BEGIN Document extract
The Royal Athenaeum was built here in 1882-84. It was designed by Pieter Jan August Dens in collaboration with Ferdinand Truyman.

After the Allied victory in the First World War, the square was once again named the Victorieplaats, this time referring to the four main allied victors, France, the UK, the US and Italy. The square eventually received its present name after the Second World War, honoring the recently deceased American president Franklin D. Roosevelt.

== Public transport ==
Originally, the square had an imposing design, with statues and decoration with plants and intersected by the Leien and Turnhoutsebaan. However, due to its central position at the crossing of these two major axes, the square soon became a hub for public transport. Beginning in 1934, more and more vicinal trams of the NMVB started to have their terminus at the Victorieplaats. Gradually, the amount of space taken in by public transport rose, up until 1968 vicinal trams, later buses and city trams, operated by the MIVA, and after 1992 by De Lijn. As of 2017, the square is serviced by tram routes 10, 11, 12 and 24.
END Document extract
BEGIN Provided information
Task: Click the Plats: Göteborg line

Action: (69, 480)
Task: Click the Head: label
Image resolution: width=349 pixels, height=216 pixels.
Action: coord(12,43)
END Provided information
● **Things to do**
a – Using the passage on the square, decide whether each statement agrees with it, answering yes or no and quoting the deciding words: (i) Ferdinand Truyman designed the Royal Athenaeum on his own. (ii) NMVB vicinal trams began ending their routes at the Victorieplaats in 1934. (iii) As of 2017, tram route 24 serves the square.
b – Reproduce word for word the part of the passage on the square that opens with the words containing "After the Allied" and closes with "Franklin D. Roosevelt.".
The lines have no connection to the passage on the square.

● **Task-by-task answers**
a –
(i) No: "It was designed by Pieter Jan August Dens in collaboration with Ferdinand Truyman."
(ii) Yes: "Beginning in 1934, more and more vicinal trams of the NMVB started to have their terminus at the Victorieplaats."
(iii) Yes: "As of 2017, the square is serviced by tram routes 10, 11, 12 and 24."

b –
After the Allied victory in the First World War, the square was once again named the Victorieplaats, this time referring to the four main allied victors, France, the UK, the US and Italy. The square eventually received its present name after the Second World War, honoring the recently deceased American president Franklin D. Roosevelt.